I have a few question about the CRC, Could you please give me some help?
——————–
Here is my problem.
1. lfsr(3:0)=1+x^3+x^4,
2. bitstream=”1011001″,
3. CRC=”1010″
Theoretically, if the input is “10110011010″, and after all these bits is shifted into CRC module, the CRC output will be zero. But, when I initiate the lfsr_q register with “1111″, the output will be not-zero; when I initiate the register with “0000″, the output will be all-zeros.
I am still confused about that all-one initiation, Could you please give me some help about it?
Another question is about the parallel CRC, if the datawidth is 8, data_in(0) is msb or lsb?
Thanks a lot!
Hi,
(1) The reason CRC LFSR is usually initialized with ‘1’s is to prevent the situation when all-zero data, or a long stream of leading zeros will cause the LFSR value not to change (we do want it to change for every data bit).

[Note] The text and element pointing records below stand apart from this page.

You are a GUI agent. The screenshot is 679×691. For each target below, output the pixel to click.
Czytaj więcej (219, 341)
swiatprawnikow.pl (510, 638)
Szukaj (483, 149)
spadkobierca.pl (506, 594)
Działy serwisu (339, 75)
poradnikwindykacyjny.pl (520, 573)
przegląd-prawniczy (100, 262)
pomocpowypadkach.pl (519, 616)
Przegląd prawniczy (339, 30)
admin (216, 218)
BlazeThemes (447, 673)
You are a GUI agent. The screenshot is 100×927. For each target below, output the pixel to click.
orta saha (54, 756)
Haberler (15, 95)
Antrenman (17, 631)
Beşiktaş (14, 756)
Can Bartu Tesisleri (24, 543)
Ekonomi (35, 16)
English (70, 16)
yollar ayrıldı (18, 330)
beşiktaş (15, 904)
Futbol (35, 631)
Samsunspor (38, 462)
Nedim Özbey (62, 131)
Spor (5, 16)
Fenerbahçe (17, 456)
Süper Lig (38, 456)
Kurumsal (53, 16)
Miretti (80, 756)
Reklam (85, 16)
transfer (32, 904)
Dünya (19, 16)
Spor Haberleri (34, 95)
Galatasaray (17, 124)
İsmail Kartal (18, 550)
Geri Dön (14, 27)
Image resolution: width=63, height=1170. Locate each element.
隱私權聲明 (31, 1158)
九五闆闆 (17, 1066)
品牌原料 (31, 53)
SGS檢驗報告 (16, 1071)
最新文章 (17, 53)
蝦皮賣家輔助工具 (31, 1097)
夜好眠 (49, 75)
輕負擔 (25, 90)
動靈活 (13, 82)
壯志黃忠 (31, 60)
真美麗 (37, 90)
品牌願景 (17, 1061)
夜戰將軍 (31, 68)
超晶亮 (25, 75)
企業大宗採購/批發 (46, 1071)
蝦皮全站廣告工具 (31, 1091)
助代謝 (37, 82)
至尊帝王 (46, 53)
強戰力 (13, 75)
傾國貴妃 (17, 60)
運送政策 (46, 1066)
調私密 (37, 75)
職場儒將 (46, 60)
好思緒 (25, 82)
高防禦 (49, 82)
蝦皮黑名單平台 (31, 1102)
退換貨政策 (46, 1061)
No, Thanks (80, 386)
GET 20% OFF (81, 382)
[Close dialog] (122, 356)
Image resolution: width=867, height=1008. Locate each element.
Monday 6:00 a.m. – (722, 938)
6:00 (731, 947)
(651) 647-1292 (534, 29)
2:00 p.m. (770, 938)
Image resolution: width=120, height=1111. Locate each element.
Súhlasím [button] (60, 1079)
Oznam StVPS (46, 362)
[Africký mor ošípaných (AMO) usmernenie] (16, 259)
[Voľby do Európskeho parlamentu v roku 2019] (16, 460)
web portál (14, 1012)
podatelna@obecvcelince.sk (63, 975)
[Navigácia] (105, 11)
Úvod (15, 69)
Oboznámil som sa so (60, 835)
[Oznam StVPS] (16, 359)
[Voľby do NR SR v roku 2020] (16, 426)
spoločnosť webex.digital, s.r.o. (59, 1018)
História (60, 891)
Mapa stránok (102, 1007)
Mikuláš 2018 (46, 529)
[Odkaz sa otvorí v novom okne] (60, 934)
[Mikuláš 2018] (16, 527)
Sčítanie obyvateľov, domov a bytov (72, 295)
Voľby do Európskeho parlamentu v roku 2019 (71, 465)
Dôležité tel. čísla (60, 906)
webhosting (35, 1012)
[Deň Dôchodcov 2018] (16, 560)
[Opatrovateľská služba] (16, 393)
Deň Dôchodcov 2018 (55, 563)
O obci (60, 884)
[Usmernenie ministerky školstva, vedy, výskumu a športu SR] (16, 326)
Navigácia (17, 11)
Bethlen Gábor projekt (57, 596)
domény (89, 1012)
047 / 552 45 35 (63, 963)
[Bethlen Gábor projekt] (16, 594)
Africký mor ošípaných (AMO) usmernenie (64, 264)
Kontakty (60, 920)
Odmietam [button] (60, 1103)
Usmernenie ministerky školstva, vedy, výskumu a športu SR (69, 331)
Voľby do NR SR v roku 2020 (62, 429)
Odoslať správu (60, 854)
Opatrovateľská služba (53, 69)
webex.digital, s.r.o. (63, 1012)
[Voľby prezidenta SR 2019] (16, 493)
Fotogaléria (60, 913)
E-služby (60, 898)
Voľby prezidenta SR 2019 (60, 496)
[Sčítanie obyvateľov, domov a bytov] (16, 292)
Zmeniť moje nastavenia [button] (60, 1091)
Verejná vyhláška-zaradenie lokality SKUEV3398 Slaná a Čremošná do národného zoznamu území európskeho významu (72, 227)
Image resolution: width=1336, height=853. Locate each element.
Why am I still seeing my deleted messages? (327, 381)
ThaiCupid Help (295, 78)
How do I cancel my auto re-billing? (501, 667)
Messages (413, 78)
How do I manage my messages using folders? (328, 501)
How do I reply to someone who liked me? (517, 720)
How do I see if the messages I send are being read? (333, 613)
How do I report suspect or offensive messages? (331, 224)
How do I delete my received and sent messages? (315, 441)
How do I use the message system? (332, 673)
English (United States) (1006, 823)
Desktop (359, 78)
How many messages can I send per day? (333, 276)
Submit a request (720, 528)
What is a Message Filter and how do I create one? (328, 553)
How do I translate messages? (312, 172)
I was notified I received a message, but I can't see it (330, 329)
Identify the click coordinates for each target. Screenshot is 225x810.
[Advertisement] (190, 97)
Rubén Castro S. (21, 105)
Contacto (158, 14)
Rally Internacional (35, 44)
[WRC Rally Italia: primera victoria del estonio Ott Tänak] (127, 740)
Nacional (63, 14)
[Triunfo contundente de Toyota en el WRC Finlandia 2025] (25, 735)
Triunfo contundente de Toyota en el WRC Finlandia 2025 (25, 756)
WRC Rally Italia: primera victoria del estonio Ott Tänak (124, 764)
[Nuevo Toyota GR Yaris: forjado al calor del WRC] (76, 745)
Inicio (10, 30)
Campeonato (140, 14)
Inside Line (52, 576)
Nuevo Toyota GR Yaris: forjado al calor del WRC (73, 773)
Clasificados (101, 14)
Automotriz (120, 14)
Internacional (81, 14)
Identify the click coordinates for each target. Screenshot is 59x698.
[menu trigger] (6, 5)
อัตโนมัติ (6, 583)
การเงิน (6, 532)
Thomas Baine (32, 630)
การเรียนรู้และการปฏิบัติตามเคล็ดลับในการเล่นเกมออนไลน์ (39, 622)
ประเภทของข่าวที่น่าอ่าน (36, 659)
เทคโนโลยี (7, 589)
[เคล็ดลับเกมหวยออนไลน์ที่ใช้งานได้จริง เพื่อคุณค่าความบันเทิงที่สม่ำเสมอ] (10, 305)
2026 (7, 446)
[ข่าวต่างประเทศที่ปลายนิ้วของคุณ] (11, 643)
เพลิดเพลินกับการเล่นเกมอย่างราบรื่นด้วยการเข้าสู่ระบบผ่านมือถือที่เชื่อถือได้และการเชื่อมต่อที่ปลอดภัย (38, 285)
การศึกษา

(2) The bit order is implementation-specific. But it’s not important in general implementation as soon as CRC generator on the tx side and CRC checker on the rx side follow the same order.
Hope that helps,
Evgeni
hi,
i am working on programmable crc i.e. so that i can change crc_key every time
in short i want to provide input data ,crc_key as input and want computed crc at output
i wrote a code but its sort of recursive involving XOR operation with key on data and shifting
do you have any idea how can i increase parallelism it further
Hi,
For small enough CRCs you can use a look-up table approach to make it programmable. But this will not scale well for larger CRCs.
Evgeni
but in look up table based aproach we need to create look up table at run time when ever key changes that consumes some time ,comparing that with the total computation time this aproach will deliver the same performance
Hi,
I was doing a project regarding this.Since we are taking data of width 8 every time,So 2^8=256 combinations.As for Crc generation we have to append n zeroes to the data width and divide it by divisor polynomial of n+1 bits.So once we calculate manually the 256 remainders and store in a look up table and everytime for certain data combination,remainder particular to that can be the output crc.Can this technique work faster?
Hi,
Which part of the technique do you want to work faster?
The one with storing all remainders in lookup table.